**Text under study**
⟨

1st February 2017
–By Barnabus Howard-
I am disgruntled. I am a disgruntled former Labour Party member, and I have a problem. As it stands, I am not represented, and that is the source of some rancour for me. I look at the arrayed political representatives and I cannot see a place where I’d feel comfortable. Brexit has and will continue to destroy the political scene as we know it; I am reduced to finding solace in some unusual and peripheral areas.
For me, politics is about governing; I don’t live for campaigning, and as sad as it is I like to think about government and legislation. So finding myself thinking about peripheral (and in some cases long dead) figures like Ken Clarke, Edmund Burke, Nick Clegg and Oliver Wendell Holmes Jr. is a bit too much of throwback to my time at university. This does not feel like a place where I should be.
There was a moment during the debate for the second reading of the exiting the EU bill where Iain Duncan Smith briefly made sense, or so I thought. He was disputing the EU’s credentials for fostering piece in Europe since World War Two, and made a comment to the effect of it wasn’t the EU, it was the creation and support of strong democratic institutions in those countries that’d previously been at war.
I disagree with him, but he is right that strong democratic institutions are very important in creating stability. And this is my first real point, it feels to me that, since Brexit especially but also more broadly, that we (the people, the country, everybody) have forgotten what democracy is about.
Democracy is not just about voting, and it is not just about getting a majority. Democracy is hard to get right and although the involvement and engagement of the people is vital, it is exceedingly important that we have structures in place to ensure that the implied principles of democracy are observed. For example, freedom of speech and the rule of law.
The structures I refer to are of course the Supreme Court and Parliament’s oversight prerogative. I’d be inclined to give Duncan Smith some credit if he hadn’t been quite so lazily scathing in his comments about the Supreme Court’s recent judgement! A US Republican, Oliver Wendell Holmes Jr once said, “taxes are the price we pay for civilization”. I think the same could be said for Parliament and the Supreme Court’s scrutiny of the government.

⟩

**Source data**
⟨

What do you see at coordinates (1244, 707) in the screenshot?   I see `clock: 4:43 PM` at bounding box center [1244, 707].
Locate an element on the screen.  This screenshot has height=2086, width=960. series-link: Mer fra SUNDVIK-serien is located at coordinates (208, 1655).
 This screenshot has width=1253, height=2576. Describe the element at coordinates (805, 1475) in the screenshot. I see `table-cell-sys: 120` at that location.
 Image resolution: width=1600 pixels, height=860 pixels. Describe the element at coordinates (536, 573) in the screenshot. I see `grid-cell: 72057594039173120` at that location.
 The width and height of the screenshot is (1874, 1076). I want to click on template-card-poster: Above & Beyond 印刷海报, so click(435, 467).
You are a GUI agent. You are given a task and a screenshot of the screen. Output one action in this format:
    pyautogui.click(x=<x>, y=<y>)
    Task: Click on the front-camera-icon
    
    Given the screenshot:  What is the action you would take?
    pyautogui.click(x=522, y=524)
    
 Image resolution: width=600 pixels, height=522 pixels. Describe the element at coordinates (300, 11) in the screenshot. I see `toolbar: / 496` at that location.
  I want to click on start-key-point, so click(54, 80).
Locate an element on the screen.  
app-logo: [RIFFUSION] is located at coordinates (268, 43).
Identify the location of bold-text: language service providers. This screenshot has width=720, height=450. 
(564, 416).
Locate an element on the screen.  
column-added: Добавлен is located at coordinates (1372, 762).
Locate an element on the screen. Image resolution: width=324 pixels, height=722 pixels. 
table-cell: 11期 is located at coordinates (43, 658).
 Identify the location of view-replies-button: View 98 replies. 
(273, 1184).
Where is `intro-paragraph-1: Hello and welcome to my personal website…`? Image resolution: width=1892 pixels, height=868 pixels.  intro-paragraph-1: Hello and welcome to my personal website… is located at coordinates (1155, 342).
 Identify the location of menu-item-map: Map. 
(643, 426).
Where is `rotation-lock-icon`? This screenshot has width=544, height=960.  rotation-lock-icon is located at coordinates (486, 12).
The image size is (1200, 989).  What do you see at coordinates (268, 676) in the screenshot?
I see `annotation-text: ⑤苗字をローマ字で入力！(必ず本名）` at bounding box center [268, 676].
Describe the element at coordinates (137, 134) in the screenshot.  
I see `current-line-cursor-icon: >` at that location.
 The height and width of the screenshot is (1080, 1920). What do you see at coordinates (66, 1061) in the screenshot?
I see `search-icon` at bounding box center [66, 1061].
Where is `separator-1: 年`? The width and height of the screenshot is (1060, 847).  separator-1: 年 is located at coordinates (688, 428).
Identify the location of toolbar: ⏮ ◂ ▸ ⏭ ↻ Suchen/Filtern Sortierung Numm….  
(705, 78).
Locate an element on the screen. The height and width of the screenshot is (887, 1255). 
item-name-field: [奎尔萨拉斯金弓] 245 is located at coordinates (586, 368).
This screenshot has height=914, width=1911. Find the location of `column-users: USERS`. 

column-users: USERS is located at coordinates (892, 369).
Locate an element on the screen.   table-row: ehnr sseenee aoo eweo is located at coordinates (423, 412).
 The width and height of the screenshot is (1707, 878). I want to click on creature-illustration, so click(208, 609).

⟩

**What is being asked**
Please copy out everything in the Brexit essay from "Democracy is not" down to "of the government.", word for word. The data is separate material and has no connection to the Brexit essay.

**The completed task**
Democracy is not just about voting, and it is not just about getting a majority. Democracy is hard to get right and although the involvement and engagement of the people is vital, it is exceedingly important that we have structures in place to ensure that the implied principles of democracy are observed. For example, freedom of speech and the rule of law.
The structures I refer to are of course the Supreme Court and Parliament’s oversight prerogative. I’d be inclined to give Duncan Smith some credit if he hadn’t been quite so lazily scathing in his comments about the Supreme Court’s recent judgement! A US Republican, Oliver Wendell Holmes Jr once said, “taxes are the price we pay for civilization”. I think the same could be said for Parliament and the Supreme Court’s scrutiny of the government.